Demand is also increasingly concentrated on assets with higher operational standards, automation capabilities and ESG (environmental, social, and governance) compliance. Green requirements are evolving from optional features into baseline expectations for international tenants. Eco-industrial park models are no longer experimental but are becoming a competitive necessity.

This is intensifying competition among industrial park developers. Land availability alone is no longer sufficient to attract tenants; developers are now required to build integrated ecosystems combining manufacturing, logistics and supporting services.

Industrial zones lacking logistics connectivity, infrastructure depth or sustainability standards are increasingly under pressure, even when offering lower rental costs.

Alongside ready-built factories, demand for ready-built warehouses is also expanding, driven by e-commerce and logistics growth. Warehouse occupancy in southern Vietnam reached 91.7% in the latest quarter despite no new supply. Ho Chi Minh City was nearly fully occupied at about 99%.
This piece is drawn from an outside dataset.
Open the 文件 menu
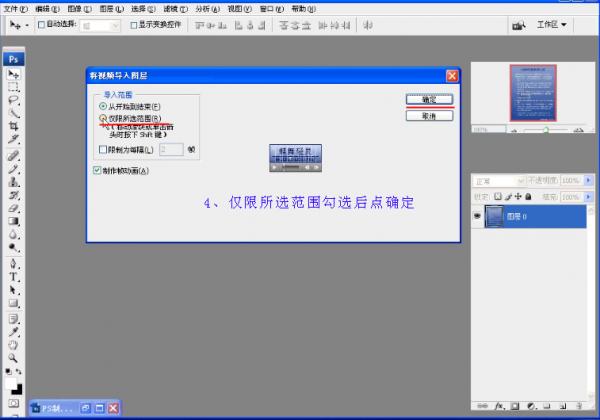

The trend is driving spillover demand into satellite provinces with larger land banks and lower operating costs. Over the medium term, logistics assets linked to ports, airports and ring roads are expected to be the most attractive segment of the market.

Some analysts say Vietnam’s industrial real estate sector still has room for growth, supported by global supply chain diversification and the “China +1” strategy. However, the phase of easy expansion is over.

The market is no longer driven by land banking and speculative appreciation. Instead, competitiveness is increasingly defined by infrastructure execution, logistics capability, ability to attract high-tech tenants and ESG compliance.

Provinces with strong infrastructure, clean land supply, logistics connectivity and transparent investment frameworks are expected to outperform. By contrast, projects relying on outdated development models risk lagging, even if they retain land advantages.

Registered FDI capital in Vietnam reached $15.2 billion in Q1/2026, up 42.9% from a year earlier. The figure had plunged by 40.6% year-on-year in January and dropped 12.6% in February, before a surge in March, according to the National Statistics Office.

The country recorded $5.41 billion in disbursed FDI capital for the period, up 9.1% year-on-year and marking the highest level for the quarter in five years.